• **Records for locating the described items**
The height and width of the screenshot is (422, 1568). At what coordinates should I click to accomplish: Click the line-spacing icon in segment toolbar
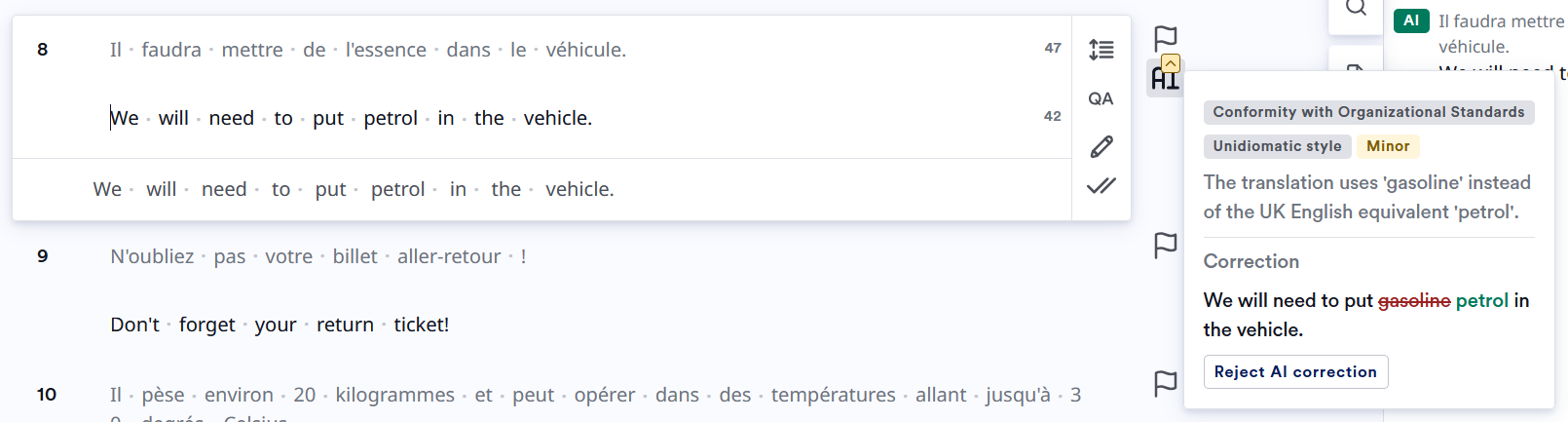click(1101, 50)
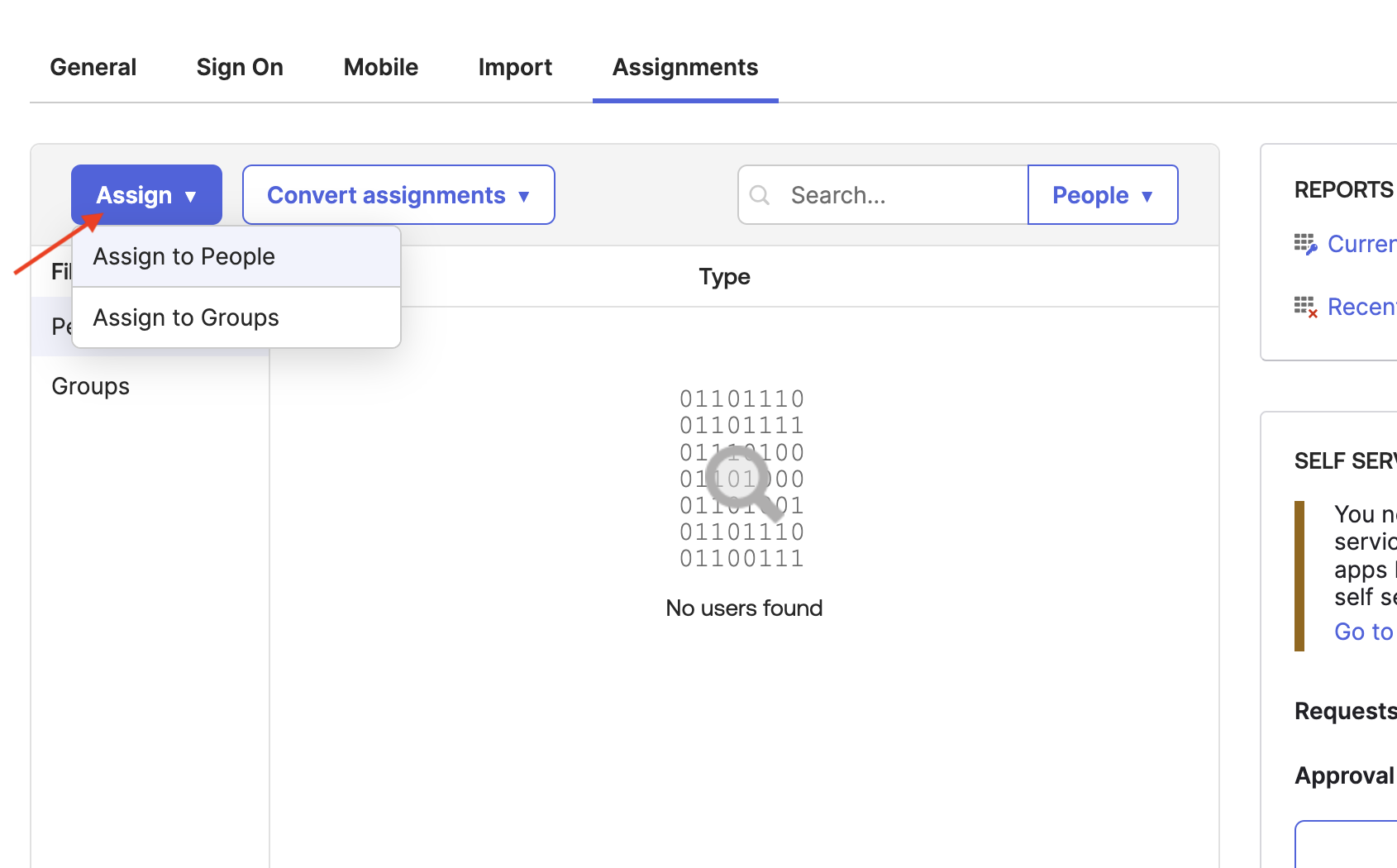Click the magnifier icon inside the search field
This screenshot has width=1397, height=868.
coord(760,195)
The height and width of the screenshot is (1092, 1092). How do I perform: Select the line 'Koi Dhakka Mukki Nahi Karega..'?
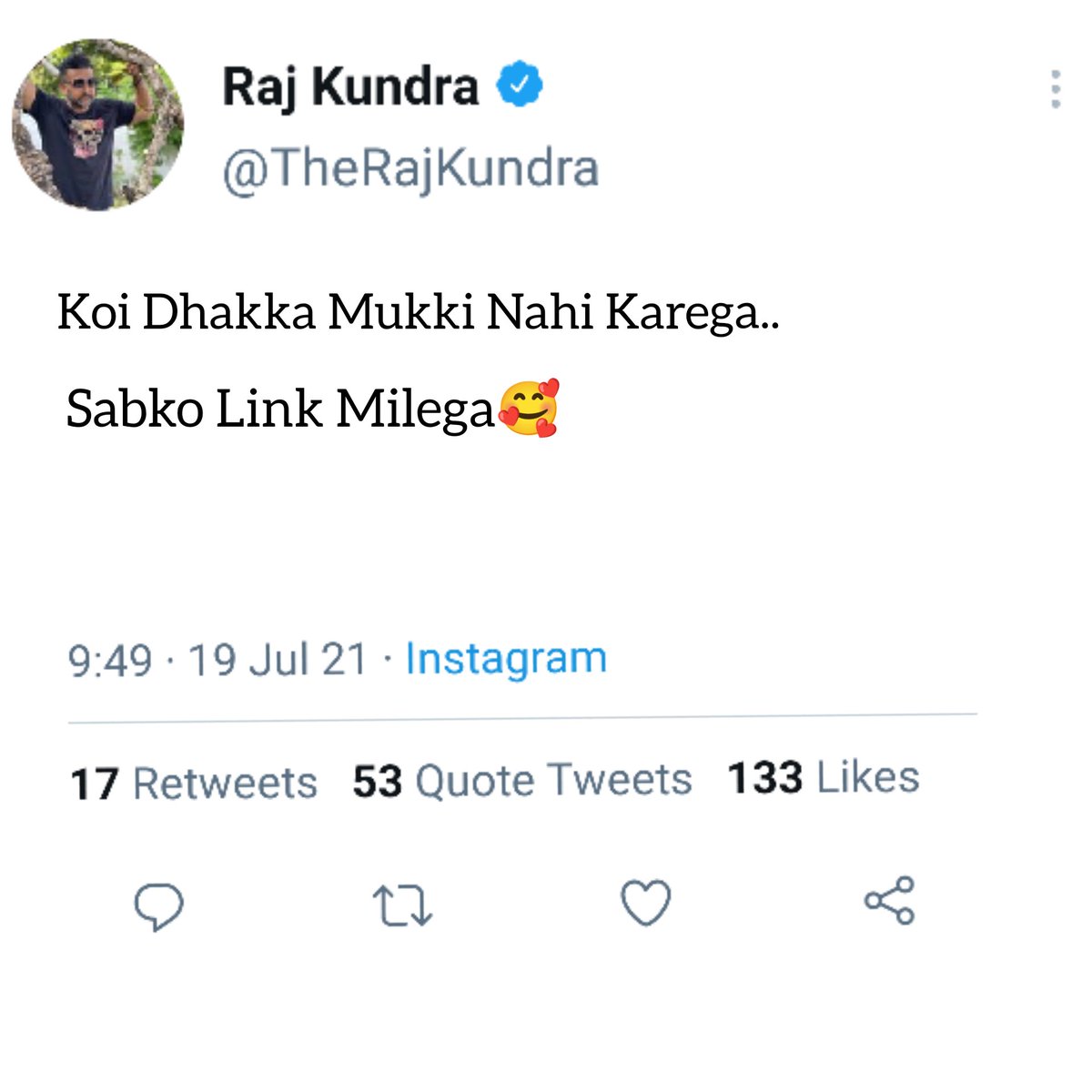click(420, 313)
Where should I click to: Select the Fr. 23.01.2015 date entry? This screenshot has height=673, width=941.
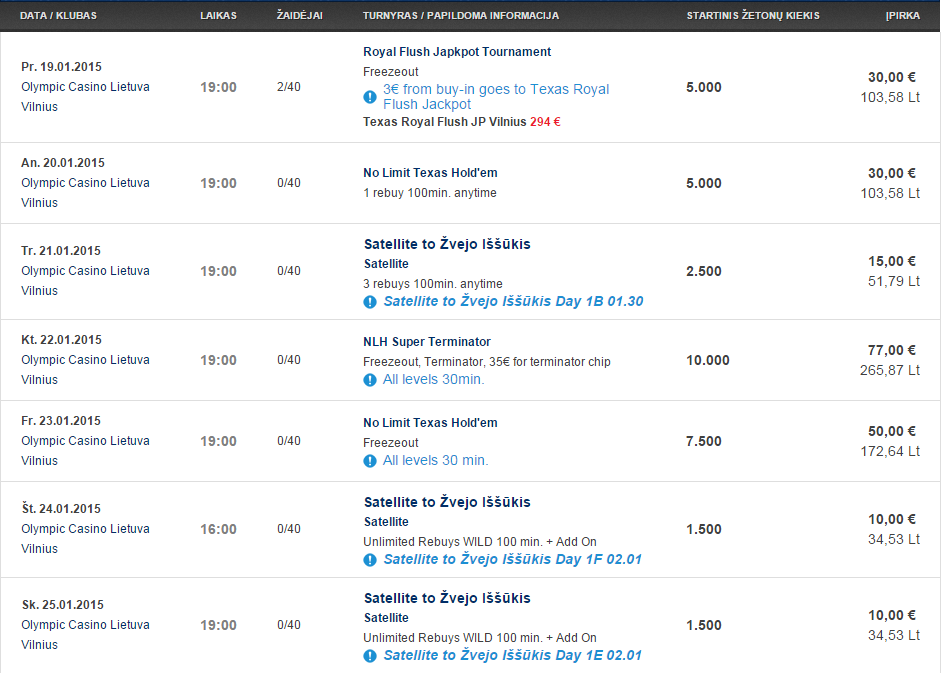(61, 421)
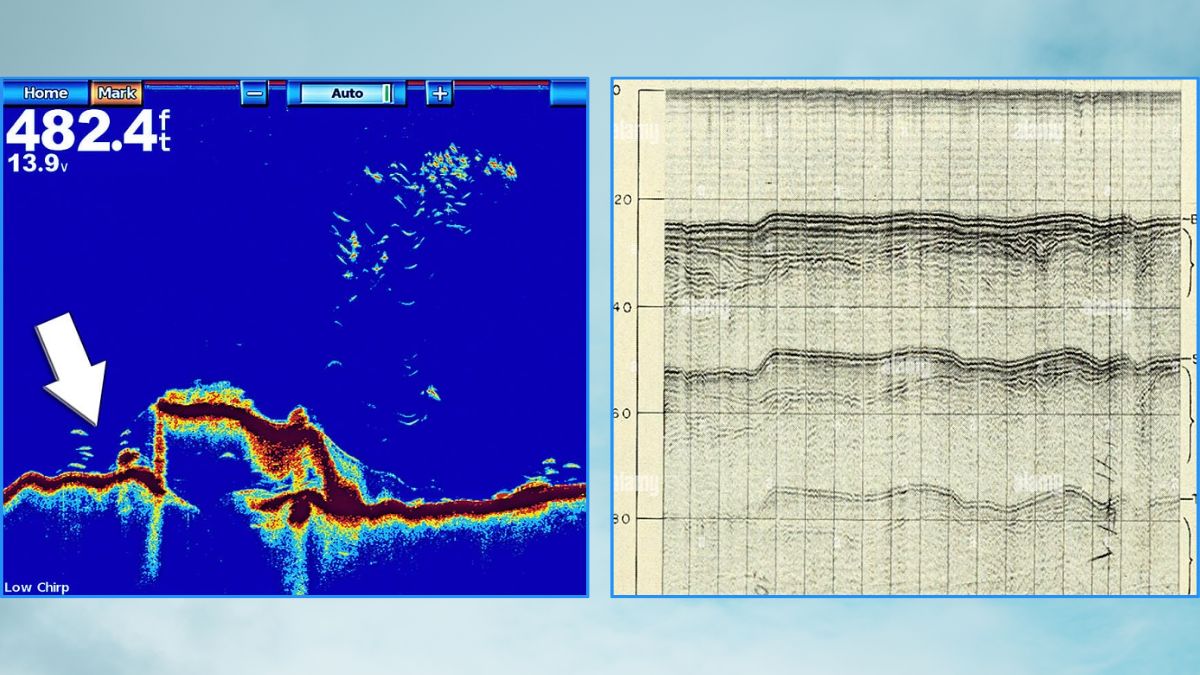Tap the orange Mark waypoint button

117,93
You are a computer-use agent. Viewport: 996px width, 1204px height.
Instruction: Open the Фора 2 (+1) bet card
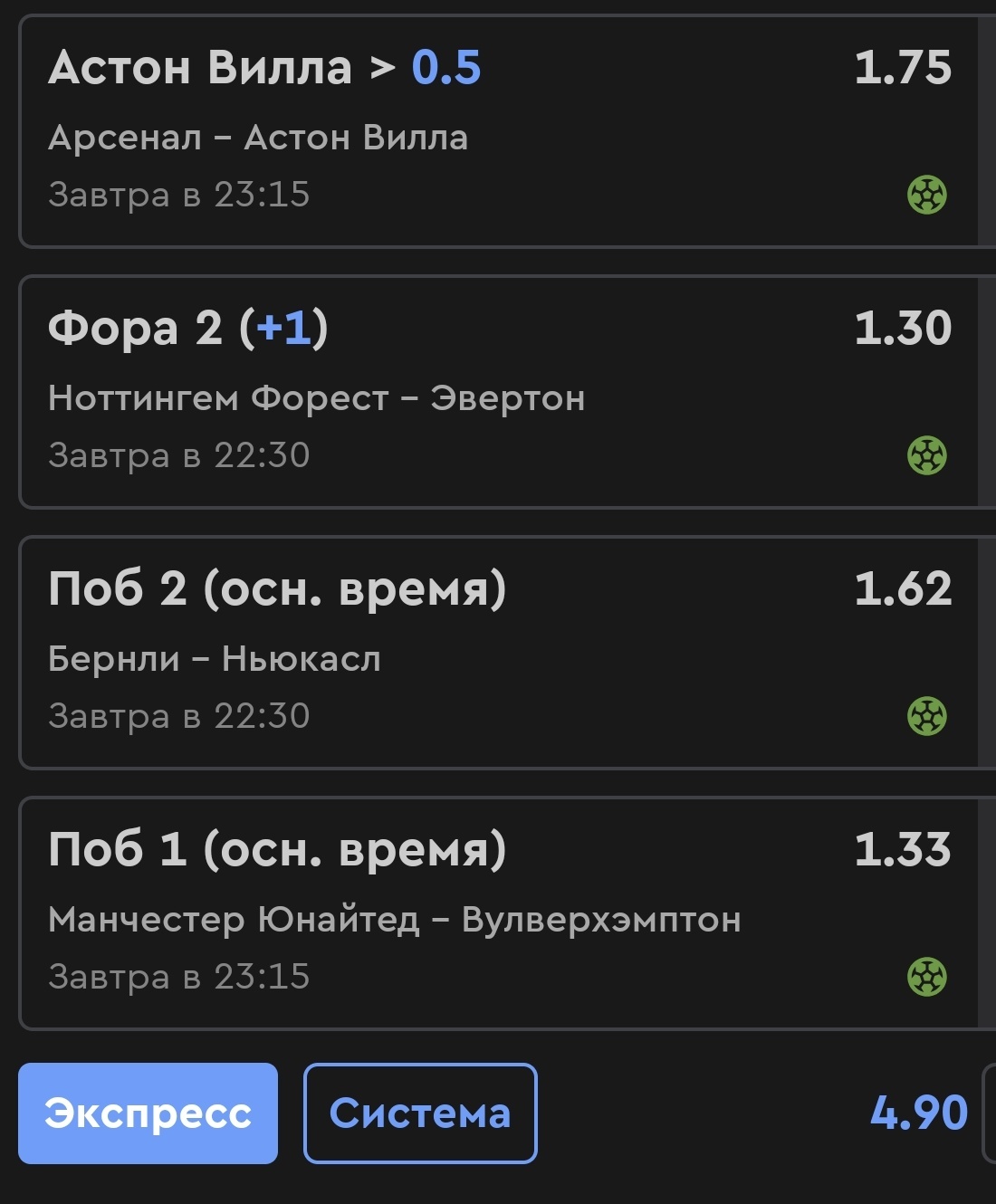pos(498,392)
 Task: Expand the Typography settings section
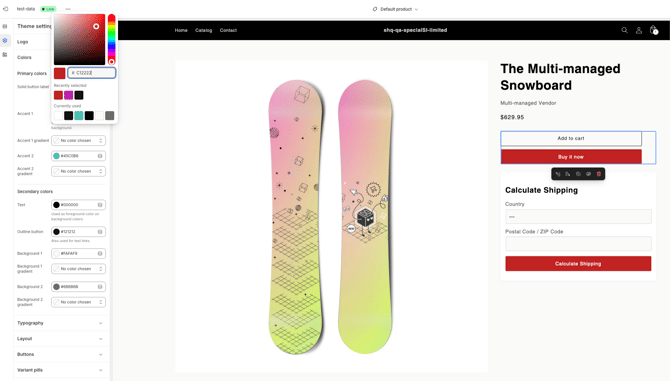click(60, 323)
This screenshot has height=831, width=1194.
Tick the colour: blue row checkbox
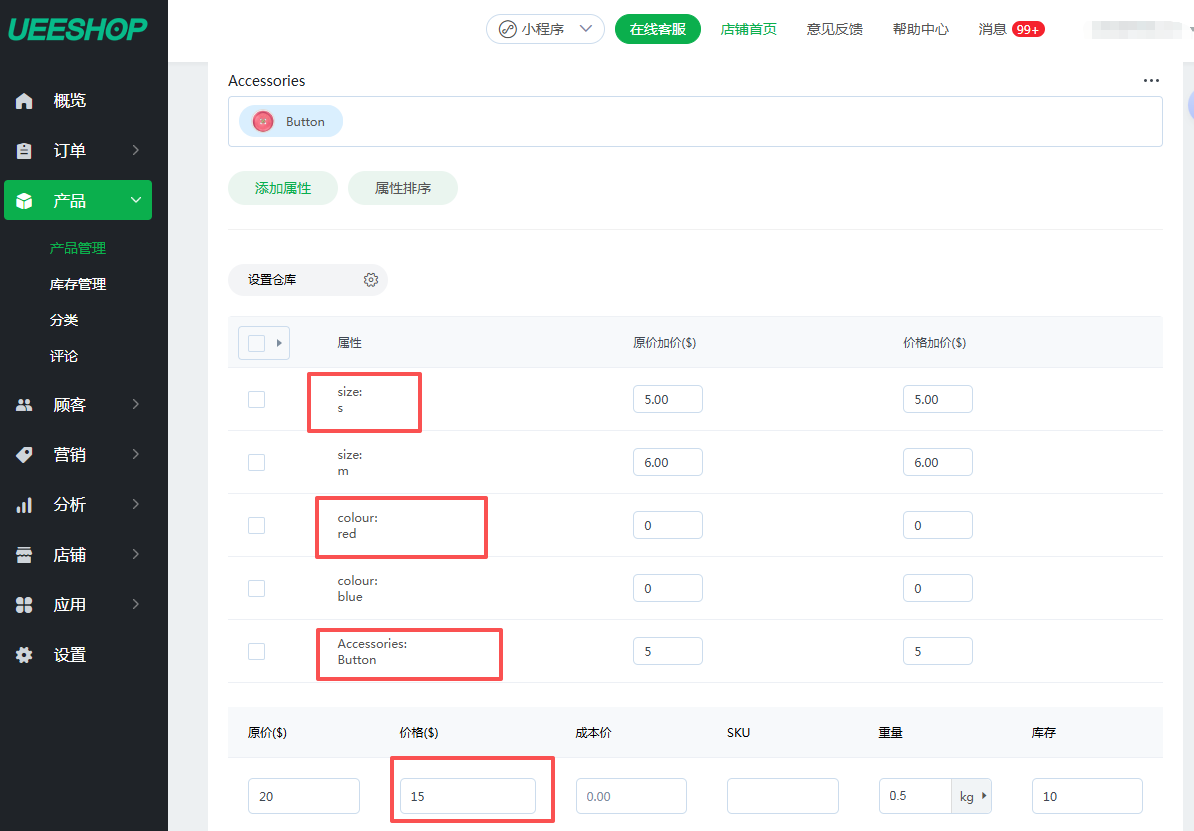tap(256, 588)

• **Your objective**
Set down the lines from the beginning of the records through the line that contains "This screenshot has width=1397, height=868.", reproducing them exactly. Omit the pictures from your answer.

• **Output below**
The height and width of the screenshot is (422, 1568). At what coordinates should I click to accomplish: Click the line-spacing icon in segment toolbar
click(1101, 50)
Click the magnifier icon inside the search field
This screenshot has width=1397, height=868.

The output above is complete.